> **Data**:
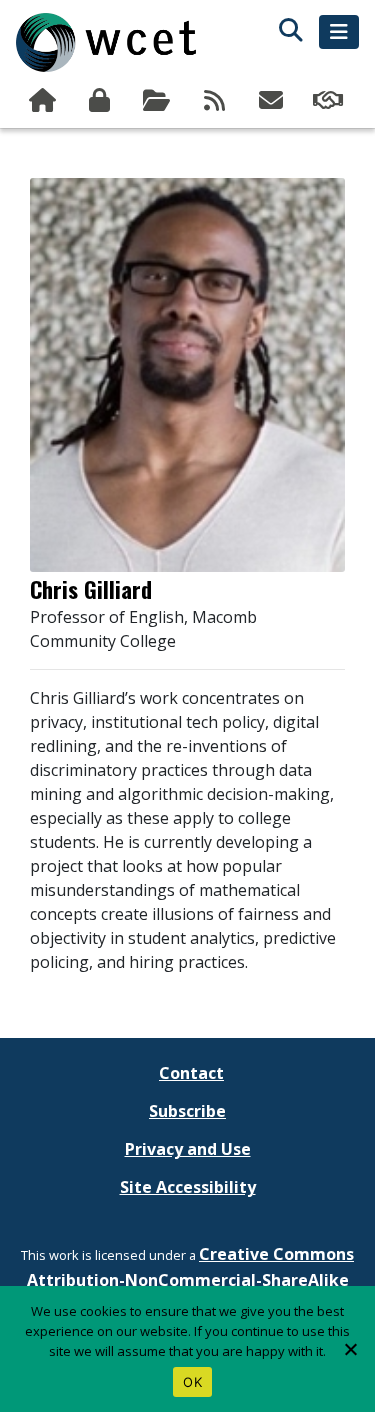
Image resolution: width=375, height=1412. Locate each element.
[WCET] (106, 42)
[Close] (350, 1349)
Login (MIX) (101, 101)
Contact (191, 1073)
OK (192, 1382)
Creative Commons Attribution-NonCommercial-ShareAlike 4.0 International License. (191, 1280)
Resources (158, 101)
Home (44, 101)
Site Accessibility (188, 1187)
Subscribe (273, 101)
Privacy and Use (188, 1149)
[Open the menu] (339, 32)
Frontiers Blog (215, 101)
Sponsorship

> **Task item**: The records are to be returned verbatim. Skip any picture they contain.

> **Your response**:
Image resolution: width=375, height=1412. Locate each element.
[WCET] (106, 42)
[Close] (350, 1349)
Login (MIX) (101, 101)
Contact (191, 1073)
OK (192, 1382)
Creative Commons Attribution-NonCommercial-ShareAlike 4.0 International License. (191, 1280)
Resources (158, 101)
Home (44, 101)
Site Accessibility (188, 1187)
Subscribe (273, 101)
Privacy and Use (188, 1149)
[Open the menu] (339, 32)
Frontiers Blog (215, 101)
Sponsorship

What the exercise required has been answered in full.